Whenever a line of the entries below holds the string "Task", copy that line and return it.

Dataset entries
◆ ◆ ◆ ◆ ◆ ◆ ◆
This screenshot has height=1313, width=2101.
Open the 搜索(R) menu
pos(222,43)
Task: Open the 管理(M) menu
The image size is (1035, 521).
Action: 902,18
◆ ◆ ◆ ◆ ◆ ◆ ◆
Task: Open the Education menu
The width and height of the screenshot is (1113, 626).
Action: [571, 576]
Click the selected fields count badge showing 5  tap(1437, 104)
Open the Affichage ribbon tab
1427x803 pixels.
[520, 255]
◆ ◆ ◆ ◆ ◆ ◆ ◆
● **RESPONSE**
Task: Open the 管理(M) menu
Task: Open the Education menu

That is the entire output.